Mon intervention sera très courte. Puisque 3 700 amendements ont été déposés, nous avons le choix d’avoir 3 700 débats sur 3 700 sujets qui concernent les Français ou, en un vote, de clore les discussions, d’envoyer le texte au Sénat et de considérer que cet hémicycle n’est pas responsable du budget. (Applaudissements sur quelques bancs des groupes EPR et Dem. – Protestations sur les bancs du groupe LFI-NFP.) Mesdames et messieurs les députés, je vous laisse décider. Cela nous prendra des heures, des jours, des nuits, mais nous sommes là et nous allons travailler pour les Français. Nous le devons à nos concitoyens, qui espèrent que nous saurons nous mettre d’accord ici, pour eux. (Applaudissements sur les bancs des groupes EPR et Dem. – Mme Marie-Christine Dalloz applaudit également.)
Nous en venons aux explications de vote sur la motion de rejet préalable.La parole est à M. Emmanuel Maurel.
Le premier ministre nous a invités à préférer le compromis à l’intransigeance. Le problème, c’est que ceux qui dénoncent l’intransigeance des autres sont trop souvent ceux qui la pratiquent.
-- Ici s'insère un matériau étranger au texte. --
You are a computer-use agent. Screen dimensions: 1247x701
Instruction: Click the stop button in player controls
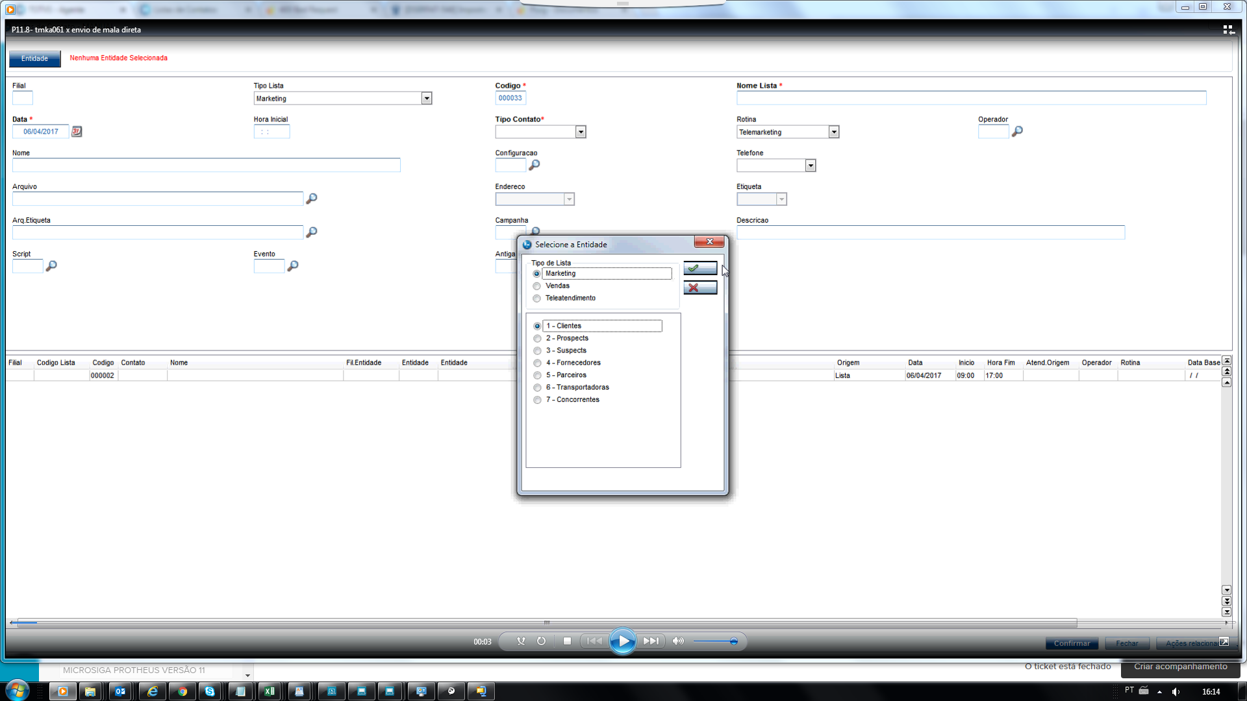pyautogui.click(x=567, y=641)

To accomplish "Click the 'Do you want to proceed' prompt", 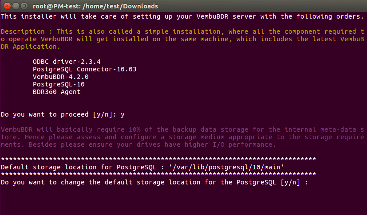I will pyautogui.click(x=58, y=114).
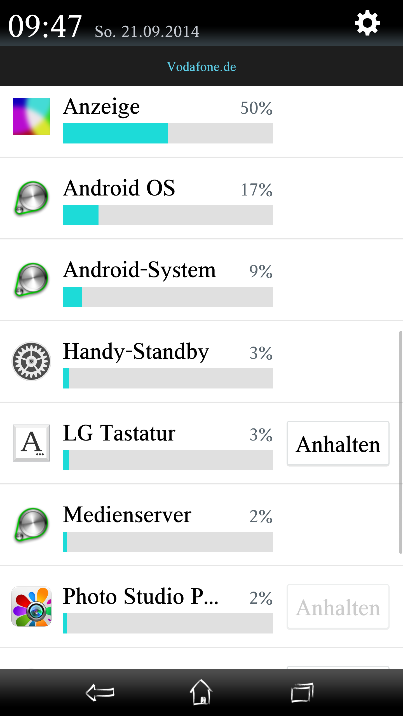Open settings via the gear icon

pos(367,23)
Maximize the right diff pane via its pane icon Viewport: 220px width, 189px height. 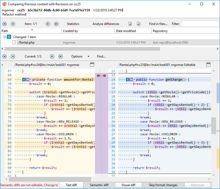208,64
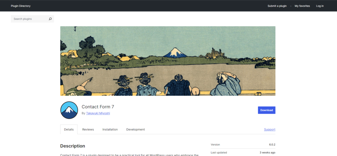Follow the Support link
The width and height of the screenshot is (337, 156).
click(x=270, y=129)
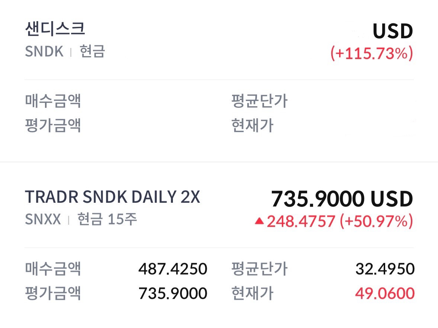Select the SNDK ticker symbol

(x=44, y=51)
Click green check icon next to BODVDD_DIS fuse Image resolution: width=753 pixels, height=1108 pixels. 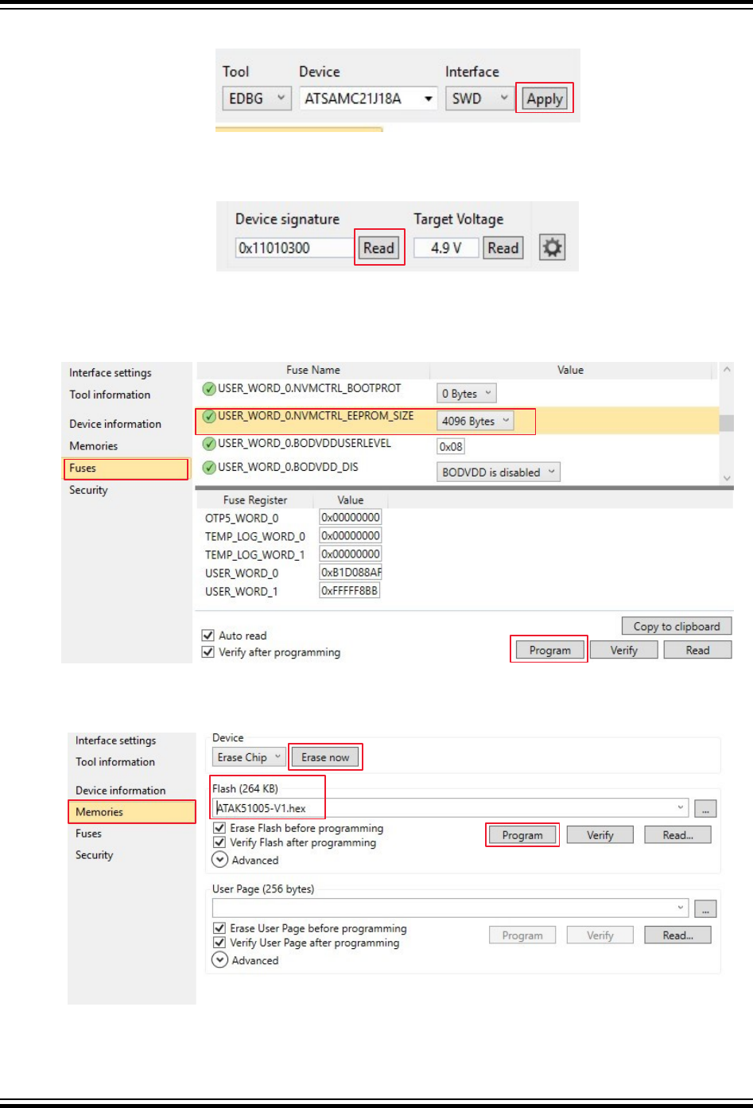209,468
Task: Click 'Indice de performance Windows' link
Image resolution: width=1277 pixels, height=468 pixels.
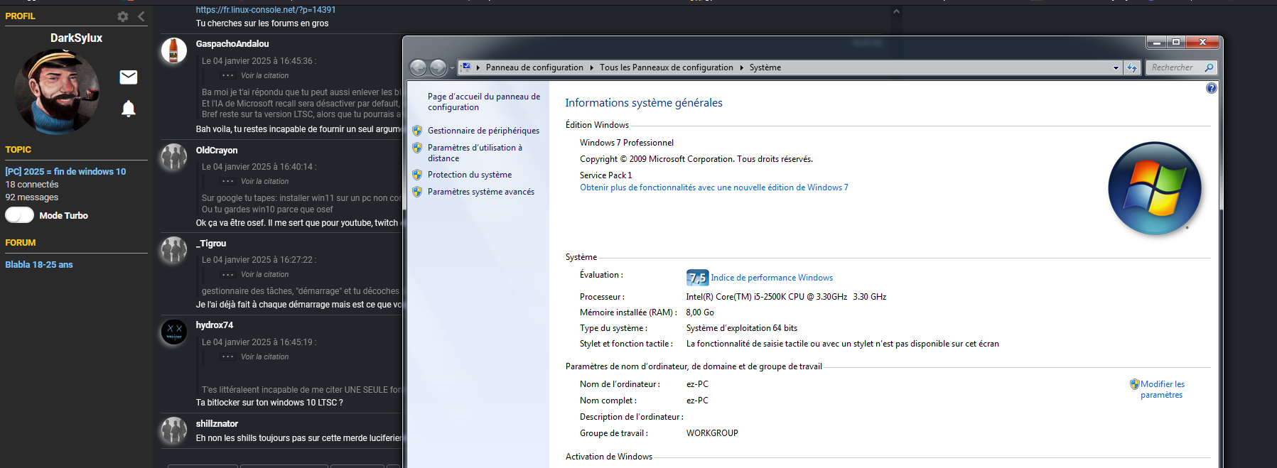Action: tap(772, 278)
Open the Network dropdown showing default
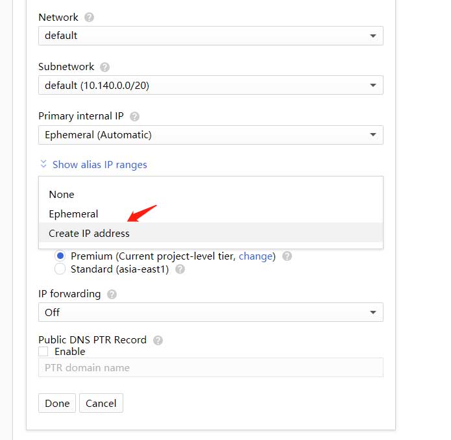The width and height of the screenshot is (451, 440). click(x=210, y=36)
Ainsi, le premier des intransigeants, dans le pays, est le président de la République. (Applaudissements sur quelques bancs des groupes LFI-NFP et EcoS.) D’ailleurs, dès que vous ouvrez une fenêtre, monsieur le premier ministre, il s’empresse de la refermer.
Ça ne vous a pas gêné, qu’on ouvre les fenêtres !
Il y a d’autres intransigeants, comme certains représentants du patronat qui refusent le moindre effort pour participer au redressement national. De même, quand certains membres du gouvernement envisagent, pour gagner quelques centaines de millions d’euros, de fiscaliser les indemnités journalières des Français qui ont une affection de longue durée (ALD), cela relève de l’intransigeance, pas de la recherche du compromis.
On vous a connu meilleur, monsieur Maurel !
Autre exemple : comme nous l’avons vu en commission des finances, l’hémicycle compte quelques rescapés de 2017 qui continuent de croire aux vertus de la politique de l’offre et à la théorie du ruissellement. Je ne leur en veux pas, mais je constate qu’ils sont incapables de faire preuve de lucidité, car cette politique ne porte pas ses fruits ! Ni sur l’attractivité, ni sur le déficit commercial, ni même sur l’emploi.
C’est faux !
Acceptez donc, monsieur Lescure, que nous questionnions cette politique et que nous ayons un débat sincère sur l’année blanche, dont les effets frapperont les Français les plus vulnérables, et sur la justice fiscale. Monsieur le premier ministre, si vous méconnaissez l’aspiration des Français à plus de justice fiscale, vous allez au-devant de graves déconvenues. (Applaudissements sur les bancs du groupe GDR et sur quelques bancs des groupes LFI-NFP et EcoS.)
La parole est à M. Gérault Verny.
Avec 68 000 faillites, 3 400 milliards d’euros de dette, 75 milliards de dépenses pour payer les intérêts de cette dette et 150 milliards de déficit prévus dans le PLF, la copie n’est pas bonne.
C’est Stérin qui vous l’a dit ?
Voulons-nous continuer avec cette mauvaise copie qui prolonge les affres de la politique menée au cours des douze dernières années par la Macronie ou voulons-nous, au contraire, essayer de proposer à la France et aux Français un modèle différent qui permette le redressement national ? Nous choisissons la seconde option et nous allons nous battre sur ce budget. Nous rejetons donc avec la plus grande vigueur la motion de rejet préalable.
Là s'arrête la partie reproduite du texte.